WHAT YOU SHOULD DO — Filter the listing below for "menu" and report every line that has it.

SOURCE INFORMATION —
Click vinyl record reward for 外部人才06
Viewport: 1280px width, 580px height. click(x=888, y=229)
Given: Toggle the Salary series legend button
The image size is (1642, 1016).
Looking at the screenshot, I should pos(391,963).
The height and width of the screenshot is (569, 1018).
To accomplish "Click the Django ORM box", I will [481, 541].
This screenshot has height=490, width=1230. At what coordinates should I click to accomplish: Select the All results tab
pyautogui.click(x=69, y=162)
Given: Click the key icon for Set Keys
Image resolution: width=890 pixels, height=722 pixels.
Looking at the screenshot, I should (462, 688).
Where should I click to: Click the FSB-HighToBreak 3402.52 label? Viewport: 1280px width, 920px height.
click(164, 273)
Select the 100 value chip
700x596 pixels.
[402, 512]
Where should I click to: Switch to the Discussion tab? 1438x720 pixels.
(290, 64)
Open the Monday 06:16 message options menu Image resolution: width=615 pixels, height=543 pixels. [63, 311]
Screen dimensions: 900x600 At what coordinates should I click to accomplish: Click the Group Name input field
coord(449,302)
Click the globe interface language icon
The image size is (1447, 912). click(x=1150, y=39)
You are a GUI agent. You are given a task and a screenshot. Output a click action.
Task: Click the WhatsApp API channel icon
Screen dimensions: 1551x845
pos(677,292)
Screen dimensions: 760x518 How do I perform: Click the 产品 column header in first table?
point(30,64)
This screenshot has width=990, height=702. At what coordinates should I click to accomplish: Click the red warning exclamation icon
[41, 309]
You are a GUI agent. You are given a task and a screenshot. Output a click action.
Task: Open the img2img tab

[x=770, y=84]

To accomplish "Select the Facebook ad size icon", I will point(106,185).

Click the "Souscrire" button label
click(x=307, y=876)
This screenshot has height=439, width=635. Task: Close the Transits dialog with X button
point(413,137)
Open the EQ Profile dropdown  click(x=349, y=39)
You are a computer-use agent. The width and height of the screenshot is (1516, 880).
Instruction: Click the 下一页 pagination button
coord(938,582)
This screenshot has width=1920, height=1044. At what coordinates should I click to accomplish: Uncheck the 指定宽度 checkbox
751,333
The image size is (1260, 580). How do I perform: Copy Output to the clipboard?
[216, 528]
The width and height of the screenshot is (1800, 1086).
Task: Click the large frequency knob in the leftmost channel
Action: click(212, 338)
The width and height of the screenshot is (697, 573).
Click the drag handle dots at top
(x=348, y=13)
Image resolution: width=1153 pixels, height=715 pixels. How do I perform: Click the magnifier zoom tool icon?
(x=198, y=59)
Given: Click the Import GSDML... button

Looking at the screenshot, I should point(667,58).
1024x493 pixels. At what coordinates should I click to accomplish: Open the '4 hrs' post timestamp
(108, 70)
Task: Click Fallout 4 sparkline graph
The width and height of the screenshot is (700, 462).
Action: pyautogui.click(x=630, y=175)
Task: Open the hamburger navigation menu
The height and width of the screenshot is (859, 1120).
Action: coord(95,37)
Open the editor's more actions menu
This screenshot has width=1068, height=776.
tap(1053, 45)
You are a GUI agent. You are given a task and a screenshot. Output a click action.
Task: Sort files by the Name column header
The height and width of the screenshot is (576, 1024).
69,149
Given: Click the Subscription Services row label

RESULT BELOW —
Open the Monday 06:16 message options menu Image resolution: width=615 pixels, height=543 pixels. [63, 311]
Task: Open the hamburger navigation menu
Open the editor's more actions menu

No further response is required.